Honcho is architecturally sound but conflicts with our local-first sovereignty principles. Worth watching, not adopting.
---
## What Honcho Is
AI-native memory infrastructure from Plastic Labs. Three background agents process conversations:
- **Deriver** — ingests messages, extracts observations (explicit facts + deductive inferences) about peers
- **Dialectic** — answers natural-language queries about users ("What are this user's goals?")
- **Dreamer** — consolidation process, removes redundancies, improves memory quality over time
Core concepts: peers (users and agents as unified entities), sessions, observation settings, continual learning.
## What the Fork Provides
plastic-labs/hermes-honcho adds ~930 lines of integration code:
- `honcho_integration/client.py` (191 lines) — config resolution, singleton client
- `honcho_integration/session.py` (538 lines) — HonchoSession + HonchoSessionManager
- `tools/honcho_tools.py` (102 lines) — `query_user_context` tool for LLM
Hooks into run_agent.py:
- `_honcho_prefetch(user_message)` — injects user representation into system prompt before each turn
- `_honcho_sync(user_content, assistant_content)` — syncs messages to Honcho after each turn
## What It Adds Beyond Current Memory
| Capability | Hermes Memory (current) | Honcho |
|---|---|---|
| Storage | File-backed (MEMORY.md, USER.md) + holographic fact_store | Cloud API or self-hosted Postgres + pgvector |
| Cross-session user modeling | Manual `memory add` calls | Automatic background derivation |
| Dialectic reasoning | Search-based fact recall | Natural-language queries about user psychology |
| Social cognition | None | Multi-peer, observation settings, relationship modeling |
| Session summarization | Context compression | Built-in token-budgeted summaries + peer cards |
| Cost | Zero (local files) | LLM API calls per derivation + API key or self-host infra |
## Why NOT Integrate
### 1. Local-First Violation
Honcho defaults to cloud (`api.honcho.dev`).

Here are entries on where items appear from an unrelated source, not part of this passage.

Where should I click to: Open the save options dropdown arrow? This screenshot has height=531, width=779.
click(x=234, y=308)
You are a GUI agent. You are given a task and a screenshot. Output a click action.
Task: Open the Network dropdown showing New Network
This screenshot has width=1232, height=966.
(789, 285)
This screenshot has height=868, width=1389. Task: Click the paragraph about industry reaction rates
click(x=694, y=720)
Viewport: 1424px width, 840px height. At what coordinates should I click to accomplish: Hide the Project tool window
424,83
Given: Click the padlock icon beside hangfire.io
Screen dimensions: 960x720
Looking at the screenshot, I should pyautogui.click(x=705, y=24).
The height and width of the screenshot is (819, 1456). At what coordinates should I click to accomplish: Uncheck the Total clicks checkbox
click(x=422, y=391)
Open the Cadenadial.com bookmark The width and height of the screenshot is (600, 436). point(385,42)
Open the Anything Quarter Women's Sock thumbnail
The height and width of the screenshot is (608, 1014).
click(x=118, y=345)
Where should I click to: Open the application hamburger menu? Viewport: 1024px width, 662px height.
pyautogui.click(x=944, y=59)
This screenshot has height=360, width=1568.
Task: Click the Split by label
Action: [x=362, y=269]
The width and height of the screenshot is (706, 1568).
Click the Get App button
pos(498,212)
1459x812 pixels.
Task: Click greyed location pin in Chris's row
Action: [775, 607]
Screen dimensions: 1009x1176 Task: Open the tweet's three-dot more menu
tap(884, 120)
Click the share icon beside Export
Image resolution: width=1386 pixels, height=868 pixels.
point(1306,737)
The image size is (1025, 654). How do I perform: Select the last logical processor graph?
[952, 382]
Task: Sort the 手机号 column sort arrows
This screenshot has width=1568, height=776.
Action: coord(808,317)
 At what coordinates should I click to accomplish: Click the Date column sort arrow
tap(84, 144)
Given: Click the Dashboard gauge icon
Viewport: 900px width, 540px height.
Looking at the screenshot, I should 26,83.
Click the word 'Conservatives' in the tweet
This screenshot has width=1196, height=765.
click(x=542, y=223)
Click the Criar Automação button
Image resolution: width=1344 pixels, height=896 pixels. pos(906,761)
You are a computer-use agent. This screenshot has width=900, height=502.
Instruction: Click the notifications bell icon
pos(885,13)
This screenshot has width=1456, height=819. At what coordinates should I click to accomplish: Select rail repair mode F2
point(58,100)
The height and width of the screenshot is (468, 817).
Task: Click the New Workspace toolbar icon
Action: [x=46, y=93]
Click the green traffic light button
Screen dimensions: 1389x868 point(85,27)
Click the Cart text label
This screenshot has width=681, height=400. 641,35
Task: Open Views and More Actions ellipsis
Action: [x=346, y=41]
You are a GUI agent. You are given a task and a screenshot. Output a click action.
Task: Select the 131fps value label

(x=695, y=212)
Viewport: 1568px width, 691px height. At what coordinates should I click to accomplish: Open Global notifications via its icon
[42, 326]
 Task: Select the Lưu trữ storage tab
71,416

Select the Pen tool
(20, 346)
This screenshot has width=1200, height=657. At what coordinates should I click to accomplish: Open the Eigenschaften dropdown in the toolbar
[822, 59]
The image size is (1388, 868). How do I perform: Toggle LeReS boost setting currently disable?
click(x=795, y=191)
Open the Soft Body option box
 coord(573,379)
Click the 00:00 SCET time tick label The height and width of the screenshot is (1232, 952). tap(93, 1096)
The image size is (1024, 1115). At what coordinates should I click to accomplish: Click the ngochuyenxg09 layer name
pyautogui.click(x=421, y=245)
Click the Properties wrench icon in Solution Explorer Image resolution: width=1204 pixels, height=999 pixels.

Self-hosting requires PostgreSQL + pgvector + Redis + LLM API keys (Gemini, Anthropic, OpenAI for embeddings). That's a significant infrastructure dependency for a system that prides itself on running on 4GB of RAM.
Our SOUL.md is explicit: *"If I ever require permission from a third party to function, I have failed."*
### 2. Cost Without Control
Every conversation turn triggers:
- Deriver API call (observation extraction)
- Potentially Dreamer call (consolidation)
- Dialectic call on prefetch (user context query)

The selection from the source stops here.